Fair warning, however: Do NOT, NOT, NOT prune/trim this any time after September. If you do you risk programming it not to bloom the following season. Follow this rule and you will be rewarded.


On Feb 1, 2014, acerjap from Brookline, MA (Zone 6a) wrote:

Observed this 'Bulk' paniculata, label said, hydrangea on
12 degree snowy day, Mt Auburn Cemetery, Cambridge, Ma.
Multiple, delicate, cream colored (dried) flower heads all dangling upside down and blowing in the snowy breeze.
Exquisitely beautiful.


On Oct 14, 2012, KariGrows from New Lisbon, WI (Zone 4b) wrote:

I usually push the zones and so have a Quickfire in my zone 4 garden, under some lilacs. It receives morning sun and the rest of the day is shaded. I have had it two years and am thrilled with the flowering capacity! Its beautiful and in the time I have had it , it went from a small one foot "stick" to a full bush of about 3.5 x 3 feet. I only wish I had more! I am going to post a photo.
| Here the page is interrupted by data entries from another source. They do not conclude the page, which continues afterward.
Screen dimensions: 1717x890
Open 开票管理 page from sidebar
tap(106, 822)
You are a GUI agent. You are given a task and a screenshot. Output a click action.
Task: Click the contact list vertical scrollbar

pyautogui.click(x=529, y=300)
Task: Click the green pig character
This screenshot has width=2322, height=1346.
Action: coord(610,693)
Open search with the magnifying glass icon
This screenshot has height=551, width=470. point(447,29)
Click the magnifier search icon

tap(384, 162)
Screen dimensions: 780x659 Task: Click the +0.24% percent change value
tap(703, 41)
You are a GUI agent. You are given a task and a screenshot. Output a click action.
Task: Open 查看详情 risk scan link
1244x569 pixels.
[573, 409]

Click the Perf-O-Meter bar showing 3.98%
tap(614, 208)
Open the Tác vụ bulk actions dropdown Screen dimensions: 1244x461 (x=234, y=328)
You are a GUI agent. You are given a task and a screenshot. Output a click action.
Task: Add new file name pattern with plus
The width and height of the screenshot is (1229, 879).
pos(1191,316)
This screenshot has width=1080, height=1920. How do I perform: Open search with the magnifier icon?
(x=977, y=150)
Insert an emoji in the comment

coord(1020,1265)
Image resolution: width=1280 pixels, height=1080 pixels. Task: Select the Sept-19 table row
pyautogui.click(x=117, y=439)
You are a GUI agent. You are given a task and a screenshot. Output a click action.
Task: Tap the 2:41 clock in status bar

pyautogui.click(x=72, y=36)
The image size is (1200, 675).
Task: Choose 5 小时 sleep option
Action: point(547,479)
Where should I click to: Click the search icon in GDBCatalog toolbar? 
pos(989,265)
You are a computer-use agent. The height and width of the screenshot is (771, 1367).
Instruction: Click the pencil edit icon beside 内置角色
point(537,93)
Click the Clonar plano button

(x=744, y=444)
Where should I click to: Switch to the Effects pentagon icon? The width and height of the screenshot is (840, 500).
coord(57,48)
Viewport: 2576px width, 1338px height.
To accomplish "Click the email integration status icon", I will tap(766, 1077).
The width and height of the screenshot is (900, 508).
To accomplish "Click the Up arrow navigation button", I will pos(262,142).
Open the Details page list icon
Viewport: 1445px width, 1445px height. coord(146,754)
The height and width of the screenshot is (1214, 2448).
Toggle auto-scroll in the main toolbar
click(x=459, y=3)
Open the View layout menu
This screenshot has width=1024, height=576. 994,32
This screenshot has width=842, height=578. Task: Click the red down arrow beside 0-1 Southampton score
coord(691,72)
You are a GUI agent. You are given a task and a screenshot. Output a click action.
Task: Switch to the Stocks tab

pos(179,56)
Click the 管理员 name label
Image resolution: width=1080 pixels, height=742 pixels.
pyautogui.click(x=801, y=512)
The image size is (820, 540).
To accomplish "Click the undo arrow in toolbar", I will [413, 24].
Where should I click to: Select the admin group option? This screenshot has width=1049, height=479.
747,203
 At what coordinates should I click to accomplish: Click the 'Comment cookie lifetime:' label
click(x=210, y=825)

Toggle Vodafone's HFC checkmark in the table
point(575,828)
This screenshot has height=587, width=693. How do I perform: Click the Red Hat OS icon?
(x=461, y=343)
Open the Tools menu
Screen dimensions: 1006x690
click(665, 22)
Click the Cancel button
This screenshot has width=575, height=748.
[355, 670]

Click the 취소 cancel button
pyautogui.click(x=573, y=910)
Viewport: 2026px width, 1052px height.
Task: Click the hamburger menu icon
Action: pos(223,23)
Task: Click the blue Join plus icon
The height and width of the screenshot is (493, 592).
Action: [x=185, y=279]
On Aug 23, 2010, ms_greenjeans from Hopkins, MN (Zone 4a) wrote:

I think this is my favorite hydrangea. I planted it last fall, and it has grown and bloomed wonderfully all summer. The flowers start out as bright white and then start to change to pink. As the summer goes on, the pink slowly gets darker. The blooms are lacy and plentiful, and I also really like the reddish stems. This is just a really attractive flowering shrub.
Update summer 2013: Love, Love, Love this hydrangea. As of July 30 it has already been blooming for almost a month, and the blossoms are just starting to change from white to pink. And the flowers are fragrant! Another update: as of the end of September, the flowers are a sort of deep rose pink. So this is going on almost three months of bloom with no sign of decline yet.


On Jun 14, 2007, carrielamont from Milton, MA (Zone 6a) wrote:

received 'Quickfire' as a tiny baby, BEFORE it was commercially available. This will be the first year with any significant blooms - can't wait!
edited to add: as you might guess from all my photos, I'm loving the nearly brick-pink color these panicles are developing.
More (2015): This lovely hydrangea gets big! Also it has a fantastic fragrance which fills the front yard all summer. I'm not sure of its full size because I keep pruning it (chopping it down).